We demonstrated a high-resolution and quantitative PCD-CT arthrography technique for grading cartilage damage in a large animal model of osteoarthritis. Photon-counting detector CT offers simultaneous high-resolution and multienergy imaging capabilities that allowed morphological assessment of cartilage loss and quantification of contrast levels in the joint as a marker of joint disease. Cartilage damage in the MIA knees was graded using PCD-CT images, and the image-based findings were further confirmed using histology and gross examination of the excised knees.

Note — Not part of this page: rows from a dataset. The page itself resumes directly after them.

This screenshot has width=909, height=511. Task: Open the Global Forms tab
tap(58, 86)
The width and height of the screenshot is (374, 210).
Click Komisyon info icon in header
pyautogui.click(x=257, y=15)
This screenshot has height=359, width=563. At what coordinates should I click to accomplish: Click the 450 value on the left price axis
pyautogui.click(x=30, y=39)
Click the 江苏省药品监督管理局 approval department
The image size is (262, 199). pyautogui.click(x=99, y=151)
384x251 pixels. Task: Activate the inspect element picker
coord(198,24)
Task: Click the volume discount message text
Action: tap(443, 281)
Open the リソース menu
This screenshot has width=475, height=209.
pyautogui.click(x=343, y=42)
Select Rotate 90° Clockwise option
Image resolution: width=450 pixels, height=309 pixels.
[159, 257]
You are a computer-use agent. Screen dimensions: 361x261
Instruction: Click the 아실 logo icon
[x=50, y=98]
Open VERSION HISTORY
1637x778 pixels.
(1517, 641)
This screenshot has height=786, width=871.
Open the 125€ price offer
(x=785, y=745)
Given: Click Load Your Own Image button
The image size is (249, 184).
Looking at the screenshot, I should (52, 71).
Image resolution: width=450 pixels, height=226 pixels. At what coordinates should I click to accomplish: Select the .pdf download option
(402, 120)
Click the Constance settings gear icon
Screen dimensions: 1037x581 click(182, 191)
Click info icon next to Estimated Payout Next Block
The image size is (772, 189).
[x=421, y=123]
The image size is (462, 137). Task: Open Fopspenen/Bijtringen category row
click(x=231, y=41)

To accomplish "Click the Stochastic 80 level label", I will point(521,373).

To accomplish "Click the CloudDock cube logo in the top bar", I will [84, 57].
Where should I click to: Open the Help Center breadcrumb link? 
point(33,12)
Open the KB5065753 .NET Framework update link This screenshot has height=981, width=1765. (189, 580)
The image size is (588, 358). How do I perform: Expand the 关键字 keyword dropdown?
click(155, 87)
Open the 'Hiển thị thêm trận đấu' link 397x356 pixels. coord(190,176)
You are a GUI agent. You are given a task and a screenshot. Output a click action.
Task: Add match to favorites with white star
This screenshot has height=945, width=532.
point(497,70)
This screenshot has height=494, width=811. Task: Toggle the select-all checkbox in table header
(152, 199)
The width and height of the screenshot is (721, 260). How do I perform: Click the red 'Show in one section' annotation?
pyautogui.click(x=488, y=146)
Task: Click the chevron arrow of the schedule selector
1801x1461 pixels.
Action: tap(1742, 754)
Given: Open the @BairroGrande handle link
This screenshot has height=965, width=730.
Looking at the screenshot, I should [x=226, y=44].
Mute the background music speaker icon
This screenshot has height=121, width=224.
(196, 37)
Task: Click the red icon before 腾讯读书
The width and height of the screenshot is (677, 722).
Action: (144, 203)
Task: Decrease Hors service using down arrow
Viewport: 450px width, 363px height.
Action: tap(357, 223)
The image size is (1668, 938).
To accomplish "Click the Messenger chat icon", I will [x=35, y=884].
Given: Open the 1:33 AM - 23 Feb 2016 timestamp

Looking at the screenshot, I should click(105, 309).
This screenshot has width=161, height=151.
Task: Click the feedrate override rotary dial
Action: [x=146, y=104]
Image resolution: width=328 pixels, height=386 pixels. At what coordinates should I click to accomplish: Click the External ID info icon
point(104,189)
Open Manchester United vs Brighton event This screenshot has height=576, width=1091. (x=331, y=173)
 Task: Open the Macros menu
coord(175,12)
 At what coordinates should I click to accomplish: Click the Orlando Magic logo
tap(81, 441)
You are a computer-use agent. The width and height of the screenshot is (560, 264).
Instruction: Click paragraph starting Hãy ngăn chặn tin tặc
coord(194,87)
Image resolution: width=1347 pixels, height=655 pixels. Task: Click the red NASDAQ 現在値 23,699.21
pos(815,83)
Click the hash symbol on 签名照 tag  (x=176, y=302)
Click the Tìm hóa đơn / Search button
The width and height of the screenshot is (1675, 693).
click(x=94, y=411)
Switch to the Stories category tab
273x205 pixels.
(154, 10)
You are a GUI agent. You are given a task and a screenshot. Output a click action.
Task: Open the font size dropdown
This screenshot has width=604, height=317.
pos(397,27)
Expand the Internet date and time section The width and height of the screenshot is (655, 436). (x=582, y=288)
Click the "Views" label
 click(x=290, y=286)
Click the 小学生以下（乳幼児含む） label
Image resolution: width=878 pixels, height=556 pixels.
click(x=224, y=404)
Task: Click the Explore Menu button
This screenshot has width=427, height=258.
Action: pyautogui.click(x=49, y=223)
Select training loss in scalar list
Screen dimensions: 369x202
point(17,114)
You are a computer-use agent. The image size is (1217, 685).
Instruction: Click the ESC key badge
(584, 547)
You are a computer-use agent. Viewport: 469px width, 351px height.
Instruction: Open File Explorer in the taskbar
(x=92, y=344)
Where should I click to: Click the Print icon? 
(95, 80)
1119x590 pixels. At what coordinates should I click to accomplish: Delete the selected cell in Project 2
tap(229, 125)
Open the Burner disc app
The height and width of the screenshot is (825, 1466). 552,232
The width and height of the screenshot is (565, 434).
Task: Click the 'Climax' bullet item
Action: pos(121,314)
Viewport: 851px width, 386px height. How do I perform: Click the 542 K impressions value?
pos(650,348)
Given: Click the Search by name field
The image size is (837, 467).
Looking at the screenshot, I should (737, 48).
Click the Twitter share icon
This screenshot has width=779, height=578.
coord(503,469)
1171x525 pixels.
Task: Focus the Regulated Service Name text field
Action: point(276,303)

本研究旨在使用全身光子计数探测器(PCD)CT 对骨关节炎猪模型中的软骨损伤进行分级。
使用 PCD-CT 系统(48×0.25mm 准直器,80kV,800mAs,D50 重建核)扫描包含钆(Gd)(2、4、8 和 16mg/mL)和羟磷灰石(200 和 400mg/cc)的多能量体模,作为材料分解的校准,并评估定量准确性。使用 1.2mg 单碘乙酸盐(MIA)随机注入膝关节诱导 Yucatan 小型猪(n=8)发生骨关节炎,而对侧对照膝关节注射生理盐水。21 天后,将对比剂(钆特酸葡甲胺,4mL/膝)关节内注入双膝。同时使用 PCD-CT 系统(48×0.25mm 准直器,80kV,800mAs)对双膝进行扫描。使用锋利的“V71”核和定量“D50”核重建多能量图像。在分级软骨损伤之前,对 V71 图像进行图像去噪,并应用迭代材料分解技术对 D50 图像进行处理,以生成 Gd 图。两位对膝关节注射状况不知情的放射科医生根据改良的国际软骨修复学会评分系统对软骨完整性进行分级。使用亚甲蓝/碱性品红对切除的软骨进行组织学染色。使用 Omnibus 对称精确检验对等级分布进行统计分析,P<0.05 认为具有统计学意义。
多能量体模扫描的材料分解图像显示 Gd 和羟磷灰石的描绘和定量,分别具有 0.3mg/mL 和 18.4mg/cc 的均方根误差。在动物队列中,放射科医生报告 MIA 膝关节的软骨软化症,国际软骨修复学会评分范围从 1 级(软骨不均匀,n=4 个膝关节)到 3 级(多达 100%软骨丢失,n=4 个膝关节)。1 级的特征是软骨不均匀和髌股关节间隙增加,而 3 级的特征是软骨侵蚀和髌股关节骨对骨接触。所有对照膝关节均评分为 0 级(正常软骨)。MIA 和对照膝关节之间的等级分布存在显著差异(P=0.004)。切除膝关节的大体检查显示 3 级 MIA 膝关节的软骨病变。从材料分解获得的 Gd 图显示,由于关节积液,MIA 膝关节的关节间隙对比度较低。组织学显示 MIA 膝关节软骨中的软骨细胞丢失,证实了 MIA 对软骨基质的软骨毒性作用。
我们展示了一种用于大型骨关节炎动物模型中软骨损伤分级的高分辨率和定量 PCD-CT 关节造影技术。光子计数探测器 CT 提供了高分辨率和多能量成像的同时能力,允许对软骨损失进行形态学评估,并对关节中的对比剂水平进行定量,作为关节疾病的标志物。使用 PCD-CT 图像对 MIA 膝关节的软骨损伤进行分级,并且使用组织学和切除膝关节的大体检查进一步证实了图像发现。